Hi Jeff. Nigel has been doing the same most nights for the last few months. I find if I argue with him about it being the middle of the night he gets annoyed so now I get up with him and give him a drink and a biscuit then sit in my chair for a while with minimal light. He eventually starts to yawn and I suggest we go back to bed and he seems to think this is ok and settles down again. I know it means I am wide awake but I just lie in the bedroom worrying if I go back to bed alone and this way seems to be the best solution and I am not as angry so I get back to sleep too. I hate this disruption but I hate it more when he gets cross about it not being night time. Good luck and big hugs. AliBee xx
I don’t argue with him it would be pointless. He went down at 11:30 last night. Going down when I got up at 4:30 he was sitting there awake. No idea if he was awake all night or not. He is a night person. He sleeps all day. It’s on him. I am hoping being bored will eventually keep him upstairs. He has no technical ability. He screws up the TV every time he turns it on. There isn’t anything to do or entertain him while I am asleep.
I think your doing a great job and even though it's worrying you seem to have worked it out just right. 😊
You need your sleep and you can't stop Larry from doing what he wants and at least he sleeps in his chair eventually with the tv on .
Good for you recognising your own needs otherwise you would be unable to do any caring at all.
Hugs Lynda x
There are going to be good days and bad. Today is starting off bad.
Oh dear I'm sorry.
Hope it gets better as the day goes on.
Yes good days and bad
If I do my exercise things will feel a bit better. My big project today was to wash down a wood chest of drawers in the kitchen. Due to the high tropical humidity we had for about two and a half months all the older wood furniture has started to have mold blooms on the wood surface.
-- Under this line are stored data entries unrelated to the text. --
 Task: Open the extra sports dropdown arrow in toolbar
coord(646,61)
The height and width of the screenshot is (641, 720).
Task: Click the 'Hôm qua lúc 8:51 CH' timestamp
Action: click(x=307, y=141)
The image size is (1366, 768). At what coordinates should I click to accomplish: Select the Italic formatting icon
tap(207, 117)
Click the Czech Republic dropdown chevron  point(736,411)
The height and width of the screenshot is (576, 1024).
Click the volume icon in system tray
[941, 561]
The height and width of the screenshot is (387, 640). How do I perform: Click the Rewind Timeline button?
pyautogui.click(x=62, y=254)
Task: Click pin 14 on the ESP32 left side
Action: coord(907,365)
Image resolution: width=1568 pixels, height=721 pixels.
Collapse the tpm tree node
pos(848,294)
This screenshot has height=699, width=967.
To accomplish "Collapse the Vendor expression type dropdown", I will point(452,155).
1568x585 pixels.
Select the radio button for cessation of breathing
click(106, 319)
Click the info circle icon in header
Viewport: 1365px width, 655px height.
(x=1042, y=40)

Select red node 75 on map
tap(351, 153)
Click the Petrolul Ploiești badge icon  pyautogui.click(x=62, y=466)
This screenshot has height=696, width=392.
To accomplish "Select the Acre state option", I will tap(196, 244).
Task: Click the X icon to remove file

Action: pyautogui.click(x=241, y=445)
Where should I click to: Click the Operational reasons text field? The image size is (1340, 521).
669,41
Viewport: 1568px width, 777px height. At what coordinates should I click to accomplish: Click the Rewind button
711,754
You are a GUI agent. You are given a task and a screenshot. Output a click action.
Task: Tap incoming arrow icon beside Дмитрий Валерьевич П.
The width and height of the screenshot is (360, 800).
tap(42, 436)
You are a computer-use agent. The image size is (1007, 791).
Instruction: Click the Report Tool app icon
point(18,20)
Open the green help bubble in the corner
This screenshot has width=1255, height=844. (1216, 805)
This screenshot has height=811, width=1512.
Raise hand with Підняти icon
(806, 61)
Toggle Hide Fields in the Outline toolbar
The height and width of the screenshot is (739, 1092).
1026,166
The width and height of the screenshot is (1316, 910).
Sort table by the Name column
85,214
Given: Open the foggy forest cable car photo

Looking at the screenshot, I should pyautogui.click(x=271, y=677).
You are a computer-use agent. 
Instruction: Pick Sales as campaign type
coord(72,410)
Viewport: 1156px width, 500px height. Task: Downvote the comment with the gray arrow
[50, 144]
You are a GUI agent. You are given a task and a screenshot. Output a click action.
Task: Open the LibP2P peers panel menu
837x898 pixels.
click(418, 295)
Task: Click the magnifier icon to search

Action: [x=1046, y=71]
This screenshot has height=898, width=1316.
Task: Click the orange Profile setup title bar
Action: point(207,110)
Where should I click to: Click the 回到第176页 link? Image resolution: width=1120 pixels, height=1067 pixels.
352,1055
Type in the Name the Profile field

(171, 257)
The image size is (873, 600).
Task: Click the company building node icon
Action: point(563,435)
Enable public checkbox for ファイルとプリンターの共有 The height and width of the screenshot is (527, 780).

It’s now done so I can feel good about that achievement.
My husband got up every night for a couple of years, went down spiral steps alone to watch TV so as not to disturb me. I was afraid for him but he had not fallen. When he finally did fall down the steps, it was 9 in the morning, he was coming up to get dressed and I was upstairs. For him it was the final fall. He never made it home again.
Every case is different. In hindsight I would have put the handicapped bathroom and bedroom downstairs and moved down. Instead, I put them in after he fell, anticipating his return home. He never saw them.
Do what's best for yourself. You need your rest.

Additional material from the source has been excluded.